[Physics] Is the fact that 100 kPa equals about 1 atmosphere accidental

metrologypressuresi-units

Typical atmosphere near sea level, in ambient conditions is around 100,000 pascals.

But the pascal, as the unit, is not defined through Earth atmospheric pressure. It's defined as one newton per square meter. The newton is $\rm{kg \: m}\over s^2$. So, $\rm[Pa] = [ {kg \over {m \: s^2}} ]$.

Nowadays, definitions of units are often fixed to various natural phenomena, but it wasn't quite so when they were being created.

The Second is an ancient unit, derived from a fraction of day, 1/86400
of synodic day on Earth. The meter is derived from circumference of Earth, $10^{-7}$ the distance from north pole to equator. The kilogram came to be as mass of a cubic decimeter of water.

100,000 pascals, or 1 bar, though, is about the average atmospheric pressure at sea level. That's an awfully round number – while Earth atmosphere pressure doesn't seem to have anything in common with the rest of the "sources" of the other units.

Is this "round" value accidental, or am I missing some hidden relation?

Best Answer

This is a coincidence. There's nothing about the atmosphere that would make it have a nice relationship with the Earth's rotation or diameter, or the fact that water is plentiful on the surface.

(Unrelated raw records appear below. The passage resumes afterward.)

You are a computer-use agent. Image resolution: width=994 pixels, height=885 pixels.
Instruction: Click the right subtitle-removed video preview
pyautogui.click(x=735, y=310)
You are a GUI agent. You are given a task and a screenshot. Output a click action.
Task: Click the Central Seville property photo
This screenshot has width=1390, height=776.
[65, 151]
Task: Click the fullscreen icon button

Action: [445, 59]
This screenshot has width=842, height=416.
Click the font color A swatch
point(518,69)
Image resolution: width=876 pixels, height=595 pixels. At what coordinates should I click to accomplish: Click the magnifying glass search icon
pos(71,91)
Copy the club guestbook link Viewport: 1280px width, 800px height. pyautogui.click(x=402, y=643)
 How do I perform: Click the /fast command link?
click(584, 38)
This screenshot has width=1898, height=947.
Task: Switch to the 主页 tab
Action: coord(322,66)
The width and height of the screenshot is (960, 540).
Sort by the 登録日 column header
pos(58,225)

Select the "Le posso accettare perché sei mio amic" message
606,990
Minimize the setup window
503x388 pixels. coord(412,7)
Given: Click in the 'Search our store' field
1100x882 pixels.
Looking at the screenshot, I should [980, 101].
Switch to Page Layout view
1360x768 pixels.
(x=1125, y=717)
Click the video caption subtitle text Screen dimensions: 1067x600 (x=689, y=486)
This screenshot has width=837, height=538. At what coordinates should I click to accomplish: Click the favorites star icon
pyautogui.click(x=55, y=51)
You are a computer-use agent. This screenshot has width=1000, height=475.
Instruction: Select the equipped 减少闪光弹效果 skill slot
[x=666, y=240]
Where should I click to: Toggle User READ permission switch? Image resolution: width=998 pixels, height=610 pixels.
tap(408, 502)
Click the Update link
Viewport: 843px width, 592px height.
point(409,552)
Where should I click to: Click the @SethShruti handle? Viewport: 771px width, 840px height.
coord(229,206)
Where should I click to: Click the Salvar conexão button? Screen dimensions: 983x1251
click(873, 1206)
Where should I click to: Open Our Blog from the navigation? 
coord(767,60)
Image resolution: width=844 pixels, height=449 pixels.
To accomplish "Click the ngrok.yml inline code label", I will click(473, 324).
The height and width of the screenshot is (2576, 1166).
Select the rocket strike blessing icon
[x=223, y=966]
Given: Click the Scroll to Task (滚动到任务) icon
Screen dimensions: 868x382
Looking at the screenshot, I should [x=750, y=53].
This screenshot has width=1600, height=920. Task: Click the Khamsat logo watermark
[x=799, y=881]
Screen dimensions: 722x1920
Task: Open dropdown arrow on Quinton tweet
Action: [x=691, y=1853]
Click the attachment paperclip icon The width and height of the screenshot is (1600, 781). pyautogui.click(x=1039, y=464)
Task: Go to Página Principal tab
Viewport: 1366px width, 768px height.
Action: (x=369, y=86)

On the other hand, it's important to note that the coincidence isn't quite as remarkable as you note, because of a version of Benford's law. Given absolutely zero prior knowledge about how much air there is in the atmosphere, our guess about the value of the atmospheric pressure would have to be evenly distributed over many orders of magnitude. This is akin to throwing a dart at a piece of log-scale graph paper:

Note that the squares in which the coordinates start with $1.\:{{.}{.}{.}}$ are bigger than the others, so they're rather more likely to catch the dart. A similar (weaker) effect makes the probability of the second digit being 0 be 12% instead of the naive 10%.